A brief history of intentional torts in Ohio
In 1982, in Blankenship v. Cincinnati Milacron Chemicals, Inc., 69 Ohio St.2d 608 (1982), the Ohio Supreme Court held that workers’ compensation immunity extended only to negligent acts, not intentional conduct. And so, the intentional tort was born. What followed was a long period of back and forth between the Ohio legislature and the courts. The legislature would pass laws attempting to restrict the scope of intentional torts, and the Ohio Supreme Court would strike them down.
In 2005, the legislature enacted R.C. §2745.01. Under that statute, an employer is only liable for an intentional tort if the plaintiff proves that the employer acted with “the intent to injure another or with the belief that the injury was substantially certain to occur.” The legislature defined “substantially certain” to mean that an employer acted with “deliberate intent” to cause an employee to suffer an injury or occupational disease.
The statue provides that “deliberate removal by an employer of an equipment safety guard or deliberate misrepresentation of a toxic or hazardous substance creates a rebuttable presumption that the removal or misrepresentation was committed with the intent to injure.”
In Kaminski vs. Metal & Wire Products Co, 125 Ohio St.3d 250, 2010-Ohio-1027, the Ohio Supreme Court upheld the 2005 legislation as constitutional. In subsequent cases, the Supreme Court has maintained a very, very high bar to establish an intentional tort.
Seaton v.
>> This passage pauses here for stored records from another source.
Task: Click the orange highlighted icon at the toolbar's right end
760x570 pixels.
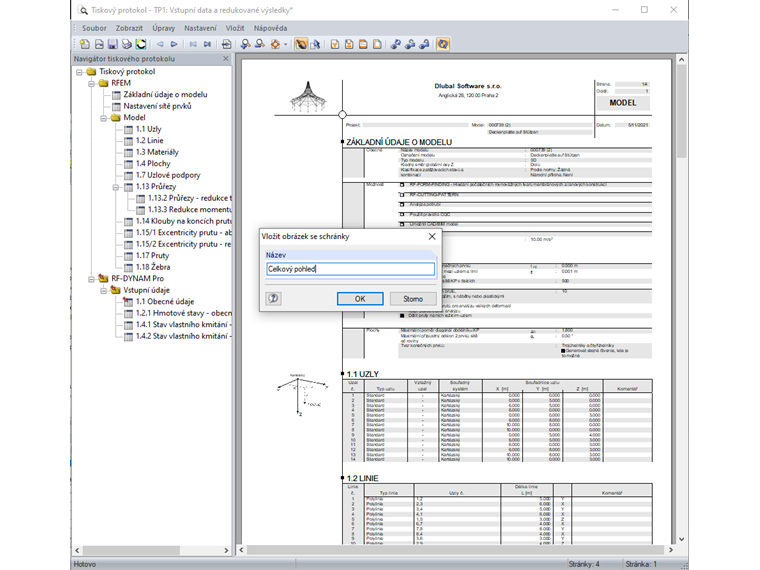Action: [442, 45]
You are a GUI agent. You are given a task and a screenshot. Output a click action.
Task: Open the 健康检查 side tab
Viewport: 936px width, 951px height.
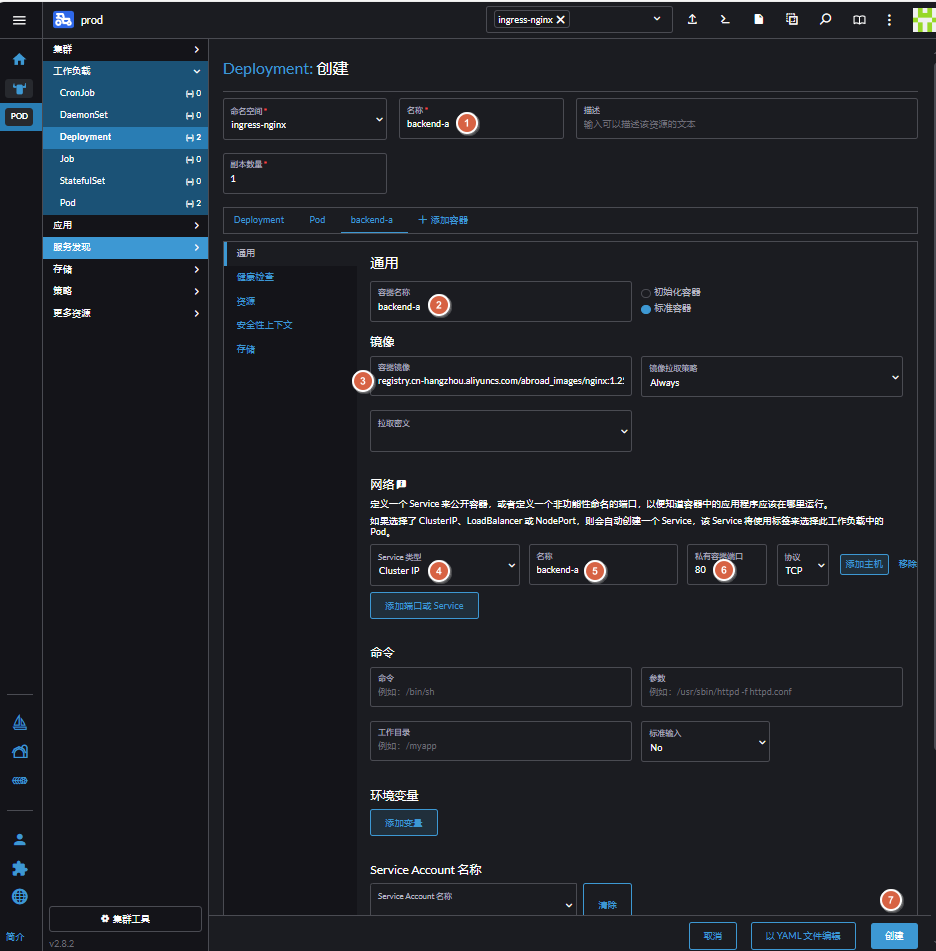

Willoughby
Seaton involved a tragic accident that occurred when an asphalt roller unexpectedly began to roll down a hill. The worker jumped from the machine, struck his head and eventually died. The Administrator of the Estate filed a complaint against several defendants, including the City of Willoughby, the decedent’s employer. The trial court denied the employer’s motion for summary judgment, on the grounds that there was a question of fact as to whether the city deliberately removed a safety guard from the asphalt roller.
The “safety guard” in question was actually the parking brake on the machine. The court held that the parking brake constituted a safety guard because “its primary purpose was to ensure safety by preventing movement when the roller was not in motion.” The parking brake was never disabled by the city, and was in fact actually repaired several years prior to the accident. However, the appellate court upheld the trial court’s determination, because modifications had been made to the braking system over the years.
The moral of the story
For those of you representing injured workers, the intentional tort is not truly extinct. For those of us representing employers-remind your clients that you act at your own peril when you mess with anything that could potentially be construed as an equipment safety guard.